> Work required
Quote the text of these records verbatim, omitting the pictures.

########################################

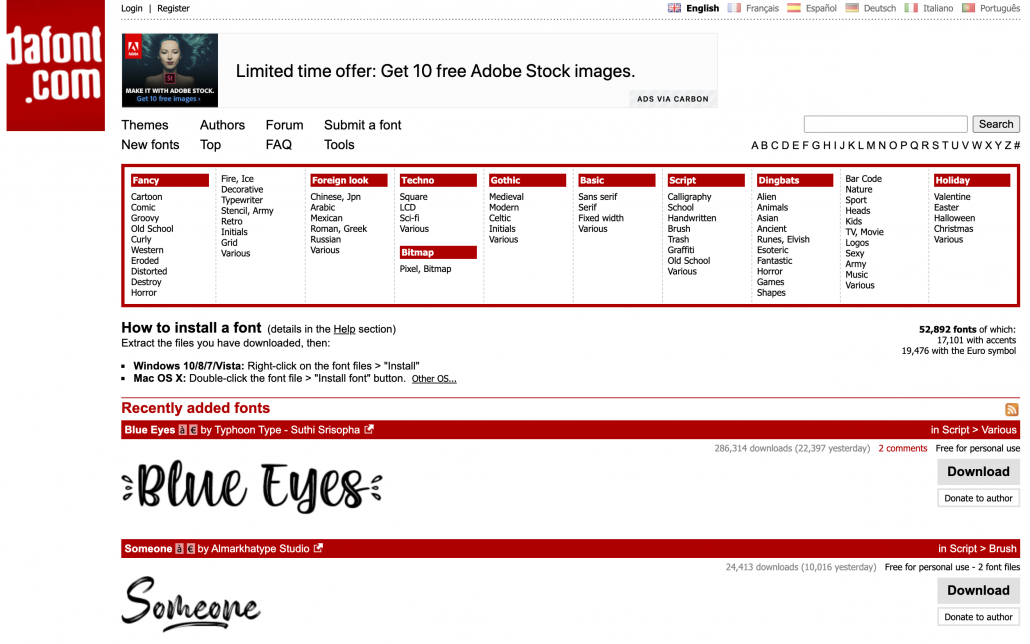Open the Fancy category header
The width and height of the screenshot is (1030, 644).
coord(146,181)
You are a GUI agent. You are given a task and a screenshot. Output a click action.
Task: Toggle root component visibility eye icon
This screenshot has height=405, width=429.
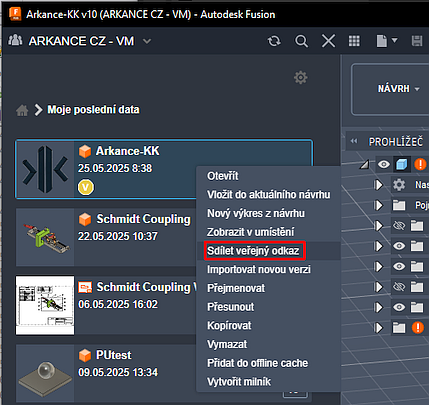(384, 164)
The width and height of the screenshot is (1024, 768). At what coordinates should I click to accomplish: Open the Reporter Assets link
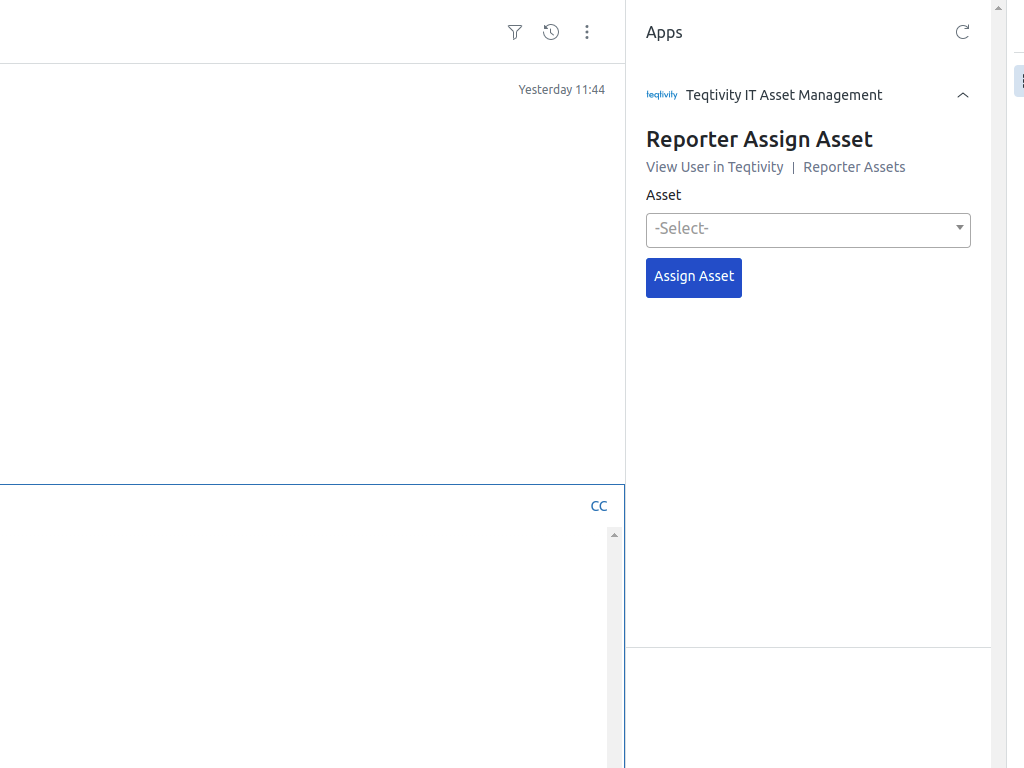pos(854,167)
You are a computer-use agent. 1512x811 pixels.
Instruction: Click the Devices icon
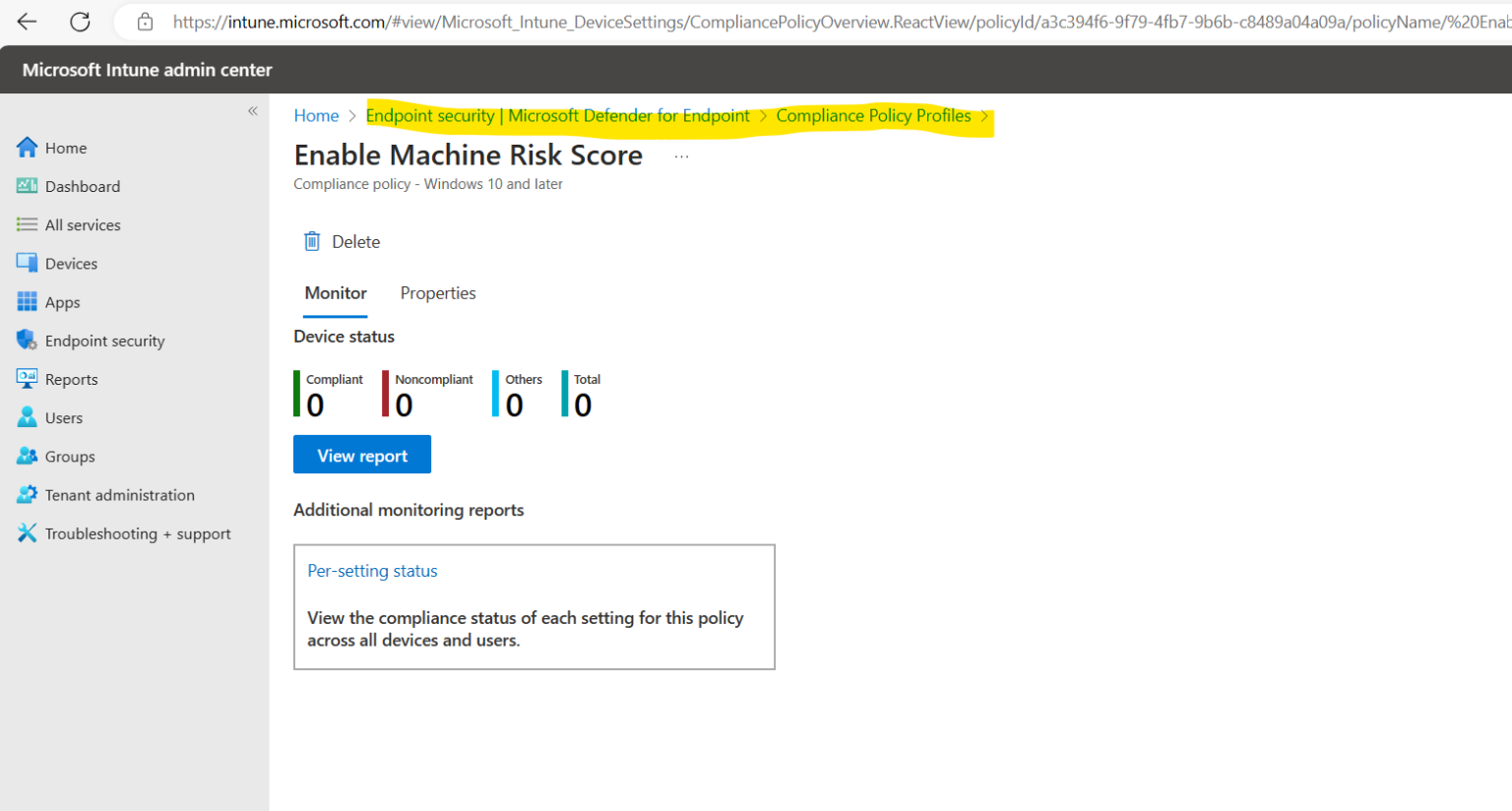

########################################

> Full response
Open the Fancy category header
The width and height of the screenshot is (1030, 644).
coord(146,181)
You are a GUI agent. You are given a task and a screenshot. Output a click action.
Task: Toggle root component visibility eye icon
This screenshot has height=405, width=429.
(384, 164)
The width and height of the screenshot is (1024, 768). At what coordinates should I click to accomplish: Open the Reporter Assets link
pos(854,167)
You are a computer-use agent. 1512x811 pixels.
Instruction: Click the Devices icon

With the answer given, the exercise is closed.